O ex-ministro das Finanças e coordenador do programa eleitoral do PSD nas legislativas de 2011, Eduardo Catroga, defende uma revisão constitucional que inscreva a regra de ouro na Lei Fundamental, ou seja, limites ao défice.

O antigo braço direito de Passos Coelho não partilha das críticas do Governo aos juízes do Tribunal Constitucional (TC), na sequência do chumbo no dia 30 de três artigos do Orçamento do Estado para 2014. Segundo Catroga, “a culpa não é dos juízes”, mas da própria lei propondo que “o princípio da sustentabilidade financeira do Estado” passe a estar inscrito na Constituição.

“Precisamos de uma Constituição para o séc.

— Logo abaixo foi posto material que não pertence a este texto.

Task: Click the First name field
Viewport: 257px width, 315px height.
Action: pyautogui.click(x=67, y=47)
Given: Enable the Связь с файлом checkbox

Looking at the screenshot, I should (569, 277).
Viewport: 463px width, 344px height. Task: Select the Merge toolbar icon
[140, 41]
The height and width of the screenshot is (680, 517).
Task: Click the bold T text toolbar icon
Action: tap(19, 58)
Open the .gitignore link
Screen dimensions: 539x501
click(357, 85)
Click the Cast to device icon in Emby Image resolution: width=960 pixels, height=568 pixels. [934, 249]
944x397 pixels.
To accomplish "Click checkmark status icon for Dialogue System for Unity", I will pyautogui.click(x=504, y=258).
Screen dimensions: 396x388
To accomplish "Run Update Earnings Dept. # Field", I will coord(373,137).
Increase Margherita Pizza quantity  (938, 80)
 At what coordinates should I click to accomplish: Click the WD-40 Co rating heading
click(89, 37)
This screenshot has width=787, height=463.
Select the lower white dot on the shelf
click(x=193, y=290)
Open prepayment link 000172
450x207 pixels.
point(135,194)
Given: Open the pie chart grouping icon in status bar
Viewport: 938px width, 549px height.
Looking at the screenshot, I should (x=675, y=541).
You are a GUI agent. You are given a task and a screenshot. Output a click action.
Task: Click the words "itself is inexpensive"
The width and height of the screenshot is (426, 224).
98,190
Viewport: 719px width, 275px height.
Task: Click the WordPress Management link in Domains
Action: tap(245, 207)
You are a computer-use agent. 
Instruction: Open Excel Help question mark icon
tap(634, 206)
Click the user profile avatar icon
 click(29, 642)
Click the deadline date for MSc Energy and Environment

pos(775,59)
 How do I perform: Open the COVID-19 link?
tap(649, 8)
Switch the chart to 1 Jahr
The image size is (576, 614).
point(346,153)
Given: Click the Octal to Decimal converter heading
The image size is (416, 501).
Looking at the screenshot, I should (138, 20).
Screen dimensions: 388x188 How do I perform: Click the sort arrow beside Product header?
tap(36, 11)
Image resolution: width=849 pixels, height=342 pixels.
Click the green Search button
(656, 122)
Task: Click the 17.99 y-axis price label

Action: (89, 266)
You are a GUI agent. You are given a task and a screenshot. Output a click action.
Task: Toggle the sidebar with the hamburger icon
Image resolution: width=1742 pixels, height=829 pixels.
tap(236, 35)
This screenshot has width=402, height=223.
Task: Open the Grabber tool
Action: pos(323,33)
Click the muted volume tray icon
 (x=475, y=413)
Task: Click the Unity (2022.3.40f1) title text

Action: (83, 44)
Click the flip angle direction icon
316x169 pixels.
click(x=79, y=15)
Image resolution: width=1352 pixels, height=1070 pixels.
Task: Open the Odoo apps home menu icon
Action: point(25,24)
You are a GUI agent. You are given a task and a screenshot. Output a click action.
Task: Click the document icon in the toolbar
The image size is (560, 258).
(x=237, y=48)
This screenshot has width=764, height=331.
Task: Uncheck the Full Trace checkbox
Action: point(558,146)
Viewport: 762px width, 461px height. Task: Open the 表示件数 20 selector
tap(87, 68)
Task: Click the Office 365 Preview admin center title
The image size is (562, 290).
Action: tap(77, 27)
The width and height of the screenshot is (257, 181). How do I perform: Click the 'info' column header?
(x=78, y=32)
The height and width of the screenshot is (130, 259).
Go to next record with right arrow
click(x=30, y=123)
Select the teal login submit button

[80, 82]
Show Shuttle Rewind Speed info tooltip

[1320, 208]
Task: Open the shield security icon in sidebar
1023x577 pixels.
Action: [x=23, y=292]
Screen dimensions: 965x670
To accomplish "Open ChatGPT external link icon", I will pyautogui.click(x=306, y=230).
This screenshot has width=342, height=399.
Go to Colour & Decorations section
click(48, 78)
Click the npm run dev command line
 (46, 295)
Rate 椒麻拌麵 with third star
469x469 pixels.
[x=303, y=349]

XXI. E os partidos de esquerda deviam dar um contributo de humildade democrática para rever a Constituição”, pediu, durante uma intervenção quinta-feira à noite, em Coimbra, o atual presidente do Conselho Geral e de Supervisão da EDP.

Segundo Catroga, a situação política mostra que “é preciso criar condições de estabilidade governativa e reformar o sistema político” e que, de futuro, “os políticos não podem fazer promessas a crédito”.

Na sequência do tratado orçamental da União Europeia, o Governo quis propor a inscrição da regra de ouro na Constituição portuguesa, mas o PS (cujos votos são necessários para alcançar a maioria de dois terços essencial a qualquer mudança na Constituição) não concordou.